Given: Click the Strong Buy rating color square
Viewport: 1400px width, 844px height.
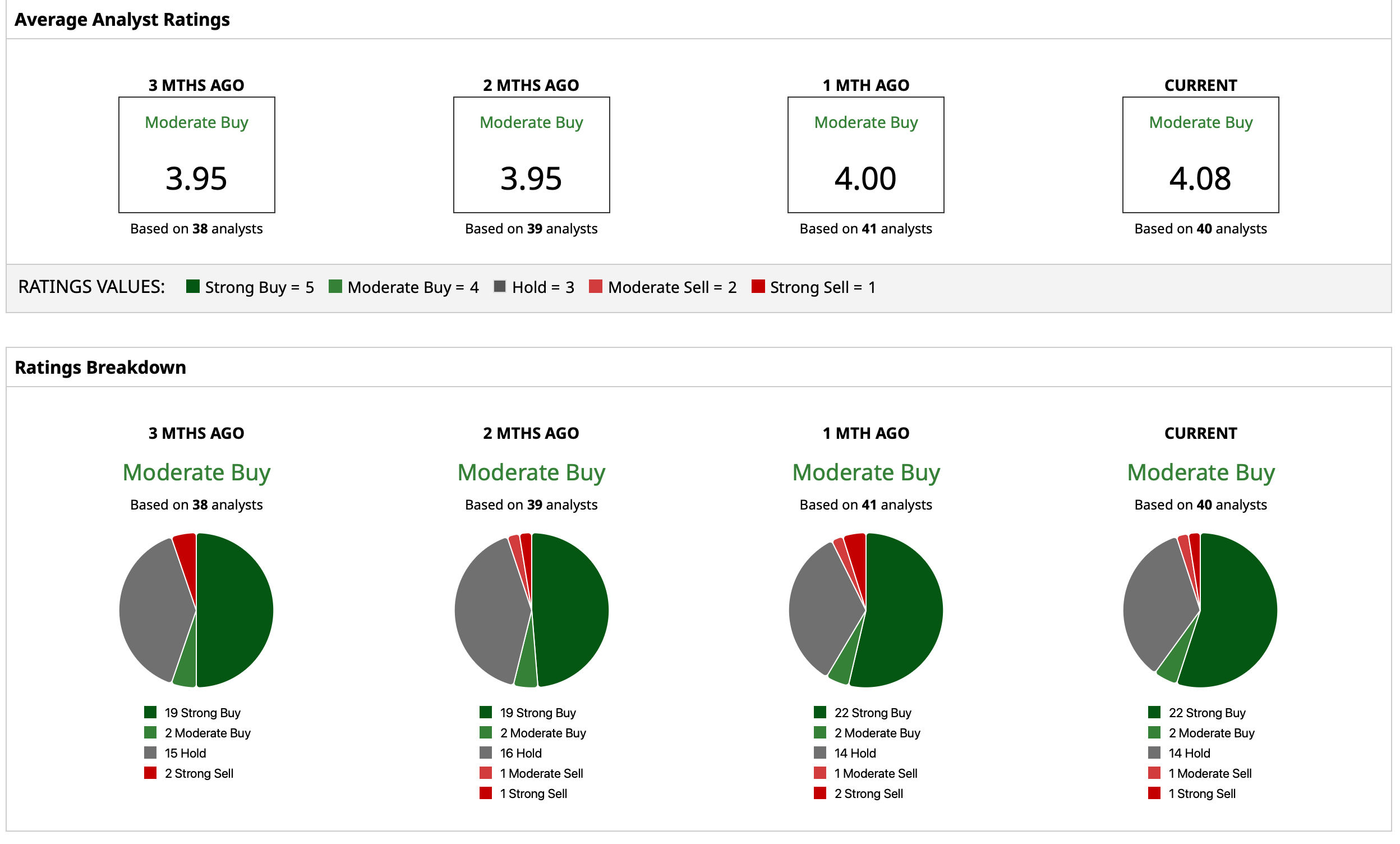Looking at the screenshot, I should click(192, 286).
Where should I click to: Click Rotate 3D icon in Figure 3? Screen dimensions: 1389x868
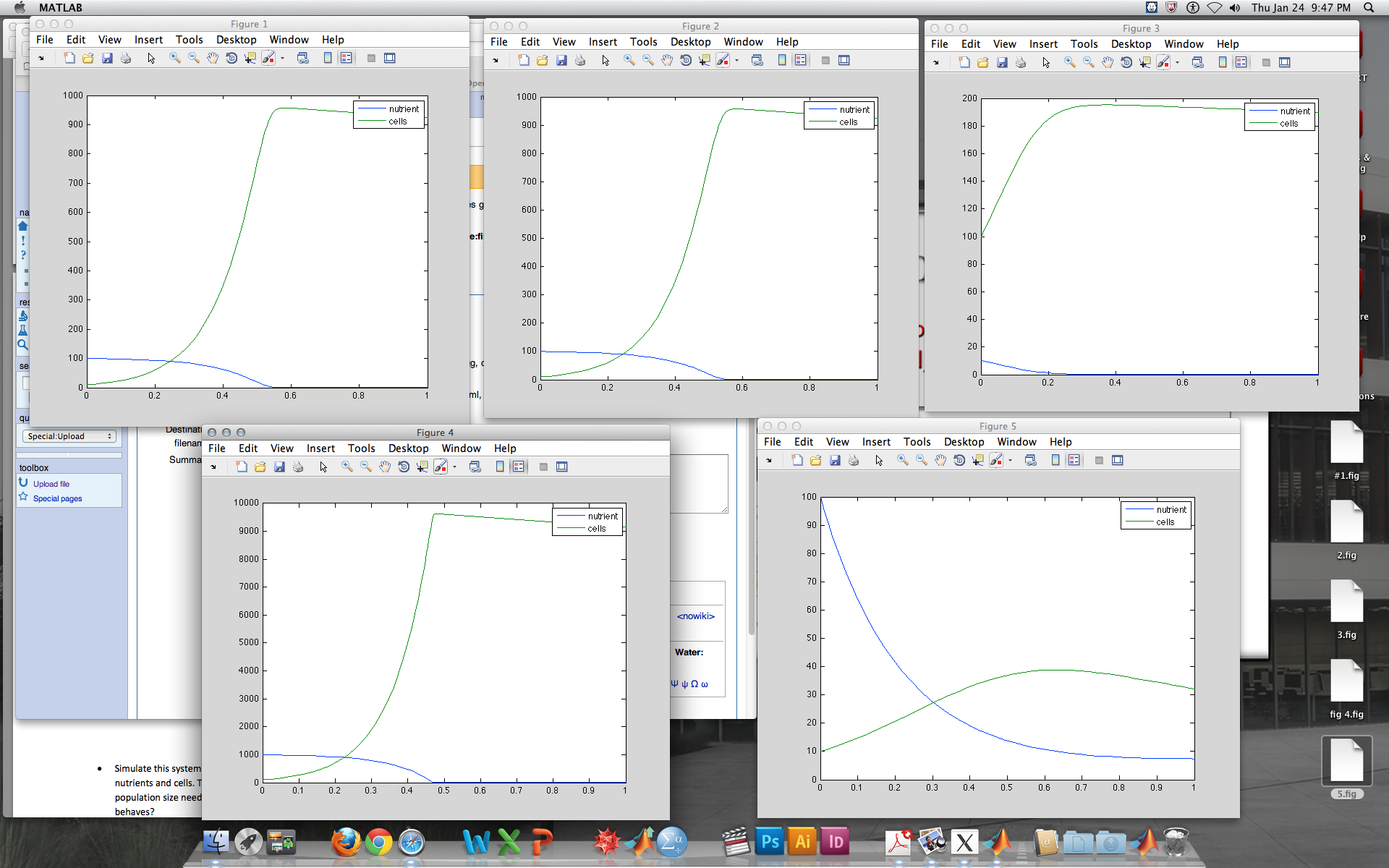pos(1126,62)
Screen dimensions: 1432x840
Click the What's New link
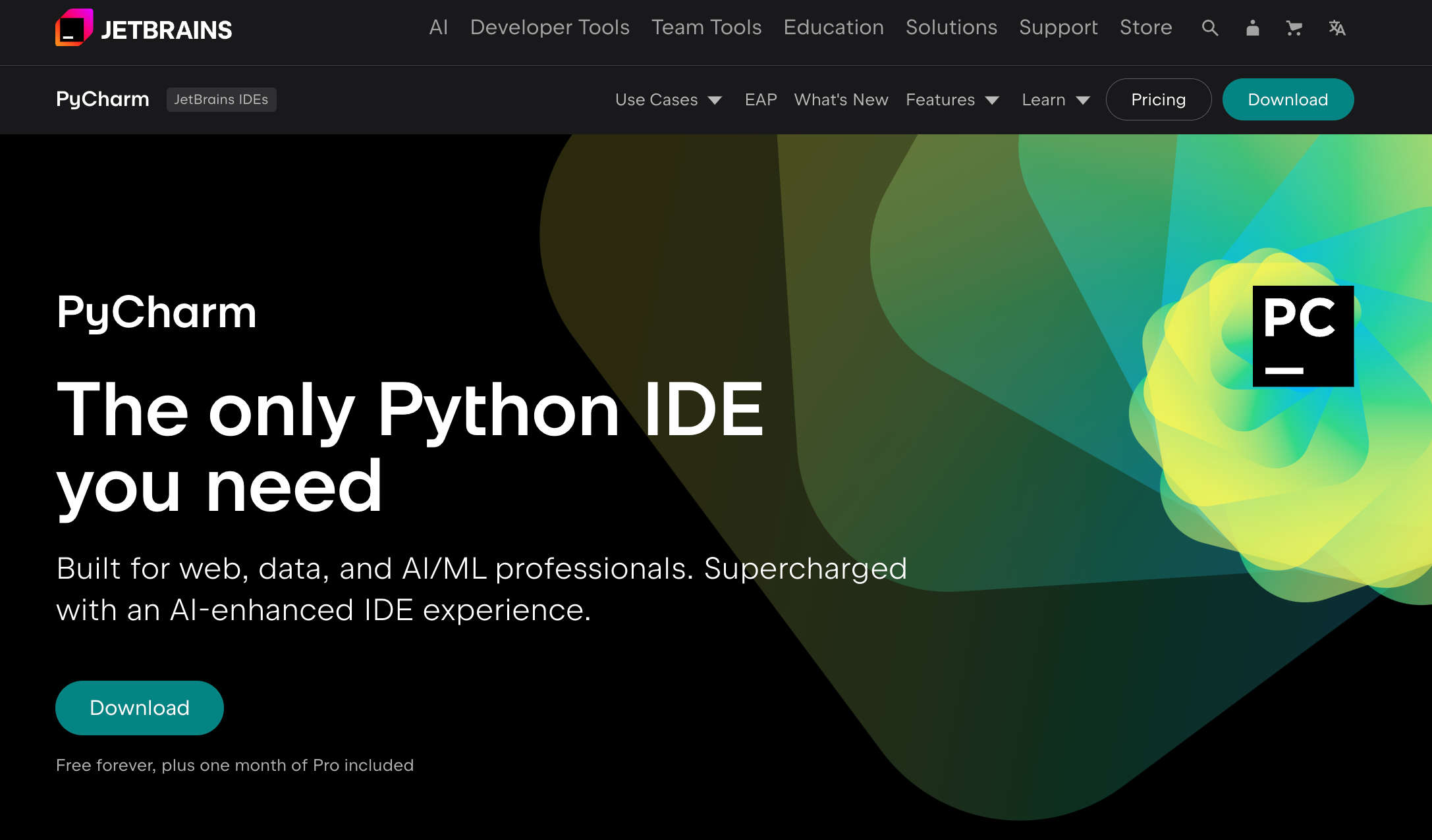(840, 99)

Required action:
If a record holds a picture, leave that picture out; retype everything else exactly.

Result:
Given: Click the Strong Buy rating color square
Viewport: 1400px width, 844px height.
Looking at the screenshot, I should click(192, 286).
Where should I click to: Click Rotate 3D icon in Figure 3? Screen dimensions: 1389x868
pos(1126,62)
Screen dimensions: 1432x840
Click the What's New link
(840, 99)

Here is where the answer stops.